TASK DIRECTIONS: Write out again only the lines between the one with "This screenshot has width=1200, height=630." and the end of the records below, both ends counted, and don't include the pictures.
Start of RECORDS FOR THIS TASK
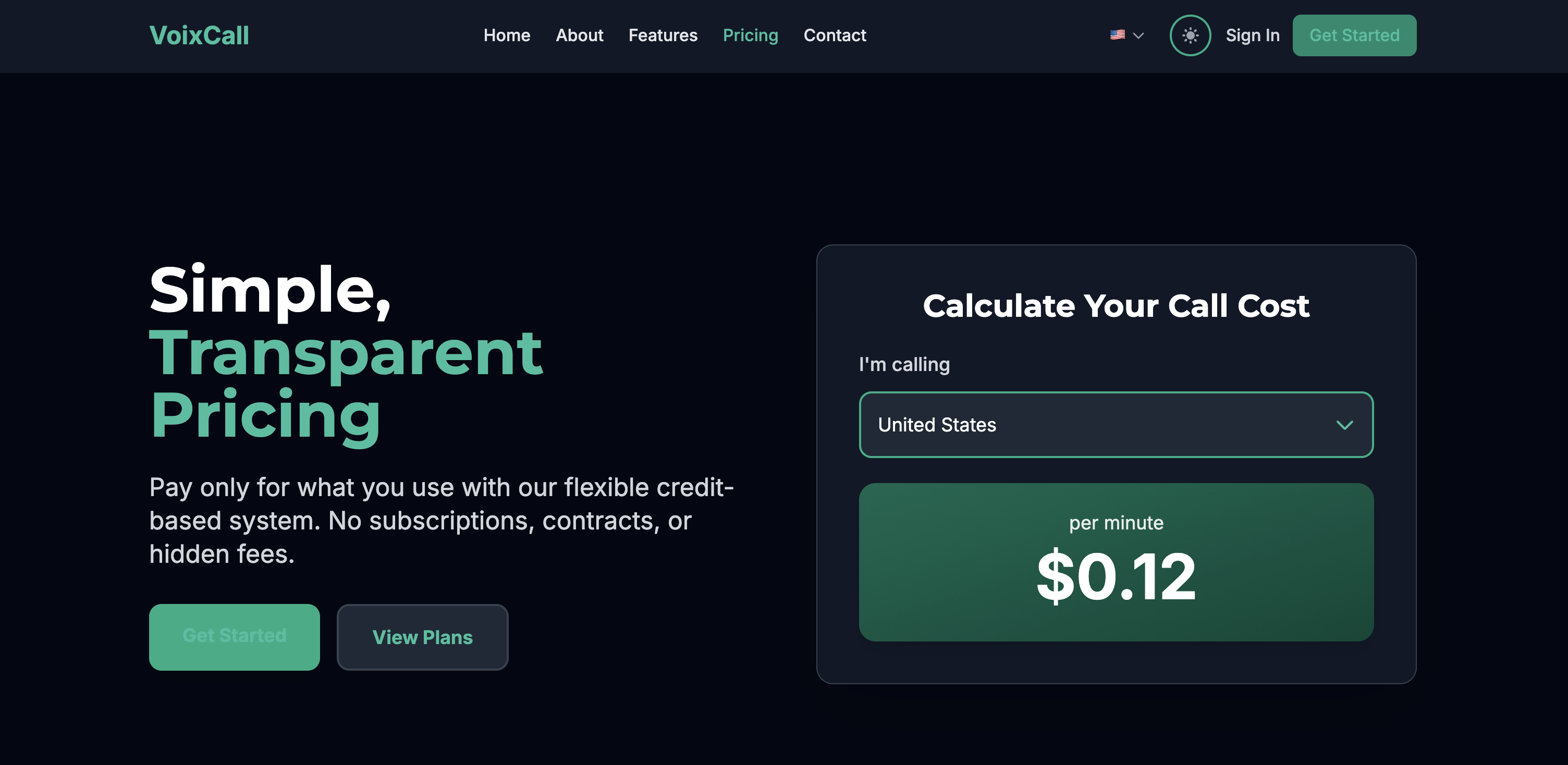The height and width of the screenshot is (765, 1568).
Task: Click the View Plans button
Action: pyautogui.click(x=422, y=637)
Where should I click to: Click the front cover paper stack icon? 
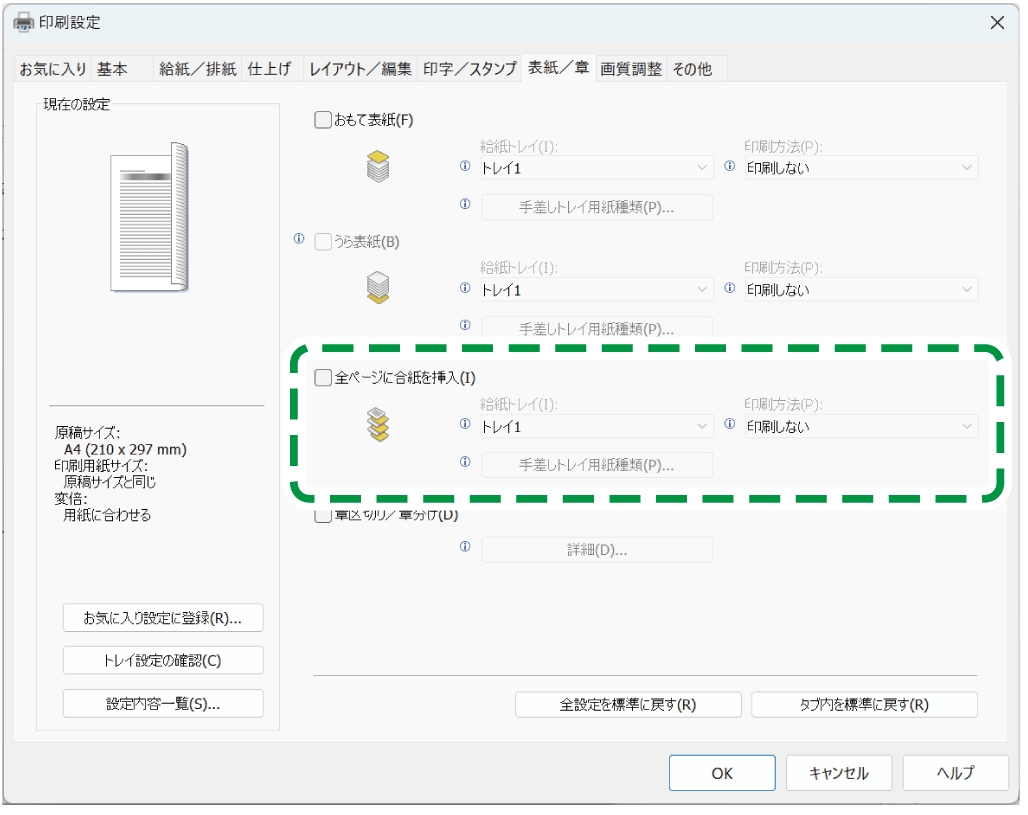pos(378,166)
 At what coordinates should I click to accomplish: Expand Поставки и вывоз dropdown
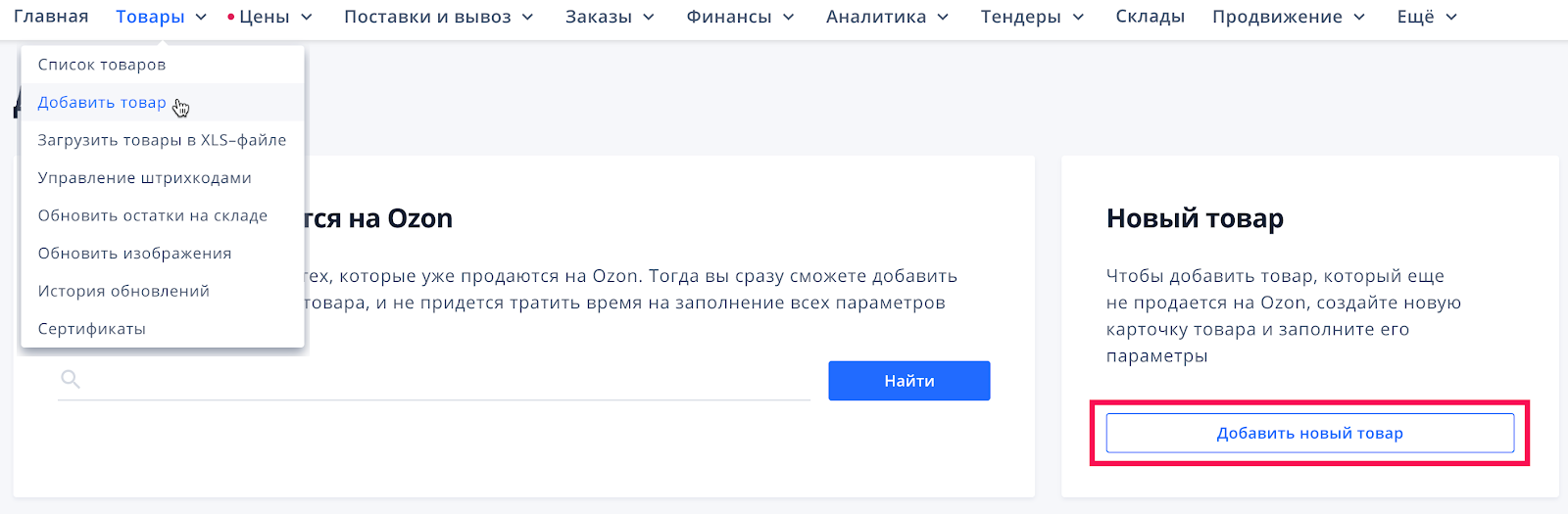point(527,18)
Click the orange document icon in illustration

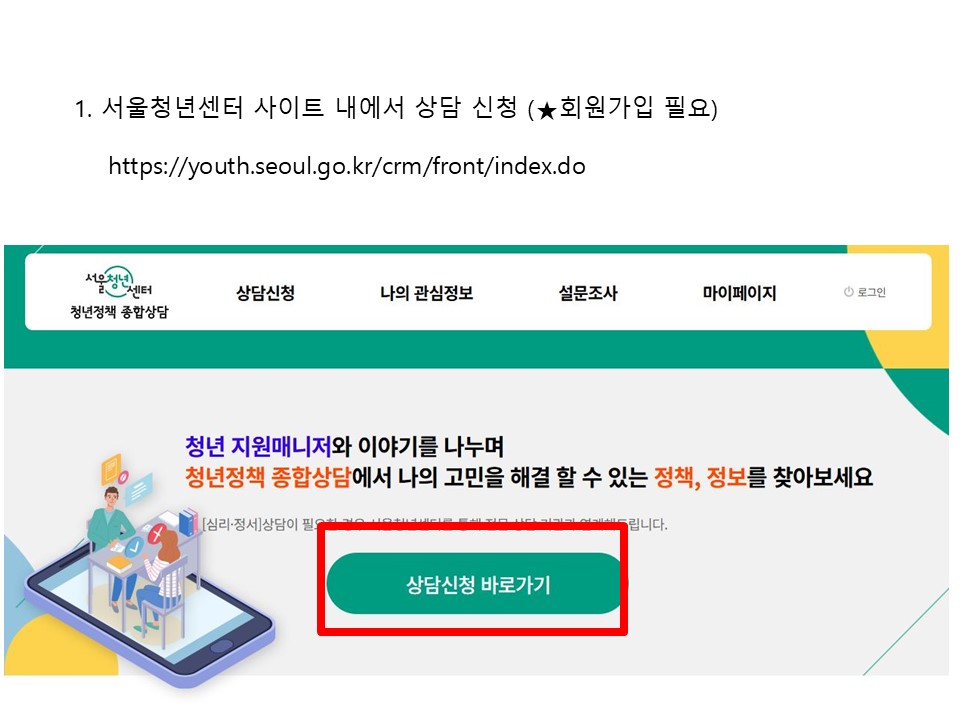(x=111, y=470)
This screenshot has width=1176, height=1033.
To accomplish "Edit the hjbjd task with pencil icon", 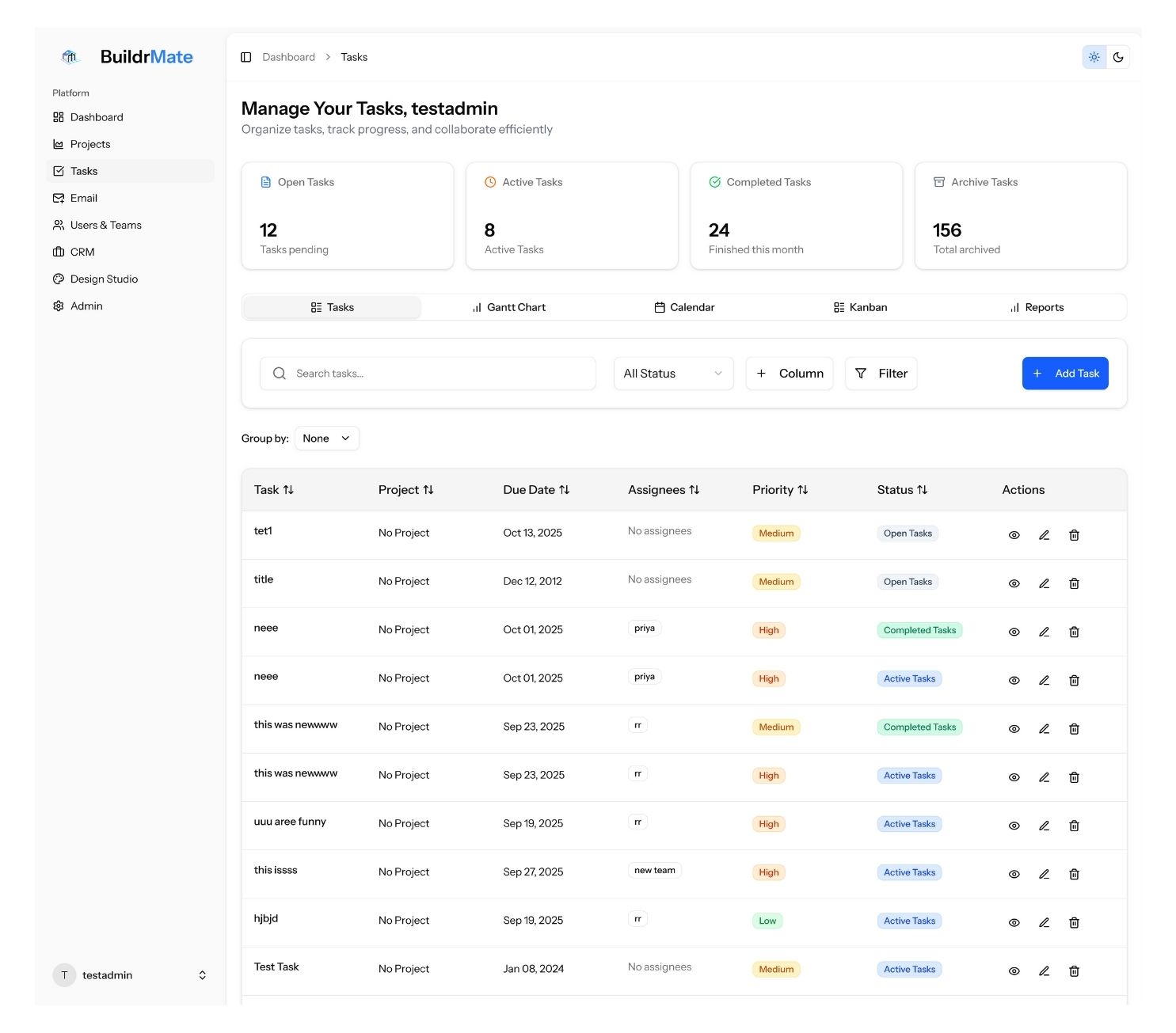I will [x=1044, y=922].
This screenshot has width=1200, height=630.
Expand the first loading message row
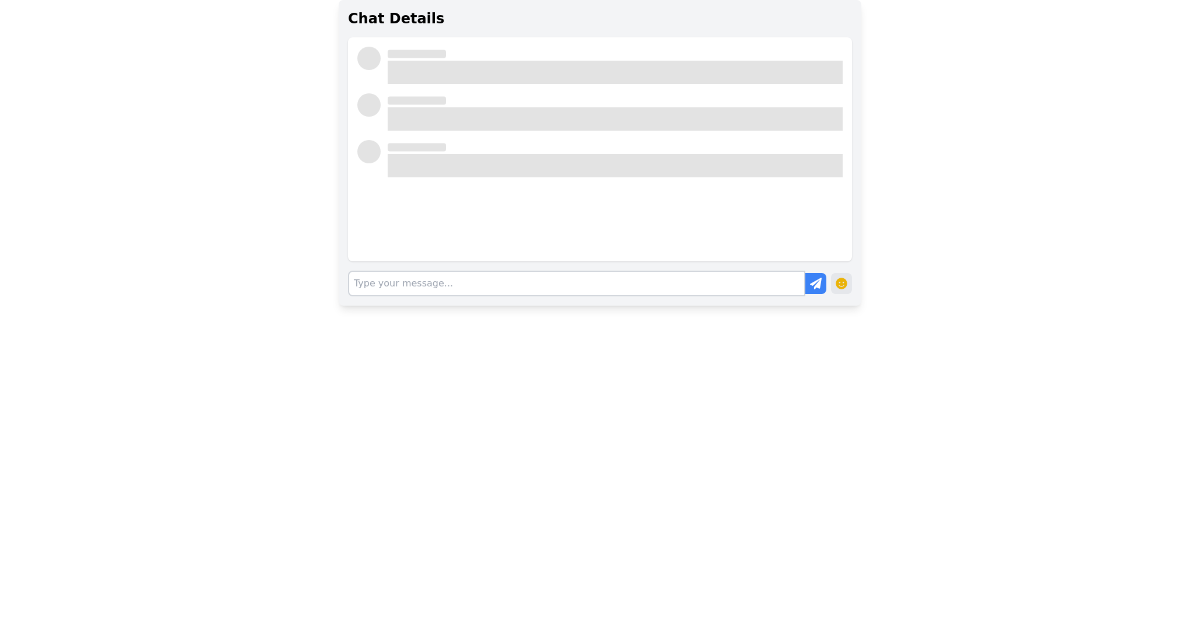pos(614,63)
End of RECORDS FOR THIS TASK
ANSWER TO THIS TASK:
This screenshot has width=1200, height=630.
Expand the first loading message row
pos(614,63)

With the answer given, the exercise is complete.